İşte sen busun Yiğidim! Sen, Şefkat Peygamberi’nin ocağında yüreği sevgi dolu bir nefersin. Sana neden Mehmetçik demiş bu millet? Hani, bazı kelimeler vardır, sevimli gelir bizlere. Meselâ minicik, küçücük, yavrucuk gibi… Sevimlilik katmak adına –cik, -cuk takısı kondururuz sonuna. İşte sen de bu milletin nezdinde o kadar sevimlisin ki, sana Mehmetçik demiş ve bağrına basmış.

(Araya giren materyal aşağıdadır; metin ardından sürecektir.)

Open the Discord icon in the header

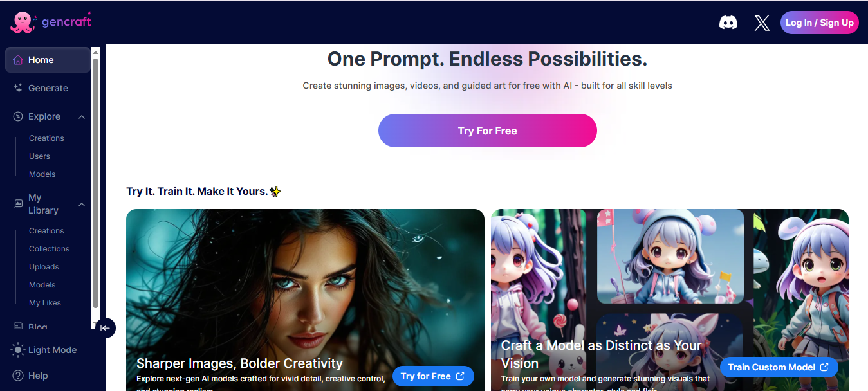point(728,23)
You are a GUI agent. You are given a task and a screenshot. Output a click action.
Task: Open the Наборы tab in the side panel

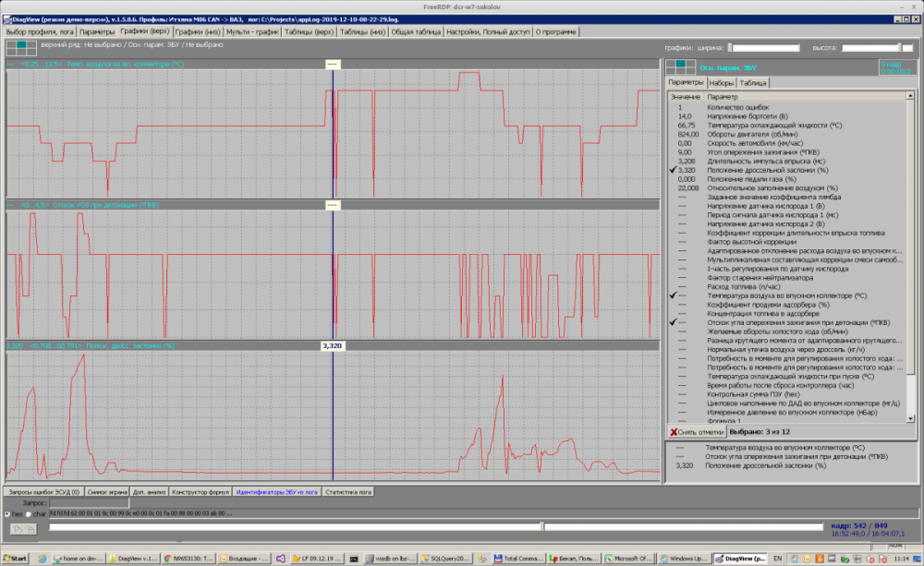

Mehmedim, dün hâinlerle dağlarda çarpışıyordun; bugün ise şehirlerde. Hem de sinsice tuzaklanmış hendeklerin dibinde. Allah’tan dilerim ki, Cehennem çukurları olsun kazdıkları o hendekler. Çünkü o hendekler yüzünden yetim kaldı onlarca bebekler. Bunları söylerken asla seni ümitsizliğe düşürmek istemem. Ama yazdıklarımın tarihe kayıt düşmek adına yazıldığını bilmeni isterim. Bil ki, dün Gabar’da Cudi’de bugünse Nusaybin’de, Sur’da, İdil’de şânınla şerefinle görevdesin her yerde. Çünkü vatan düşünce derde, fırsat vermemek için namerde, sen kol geziyorsun her yerde…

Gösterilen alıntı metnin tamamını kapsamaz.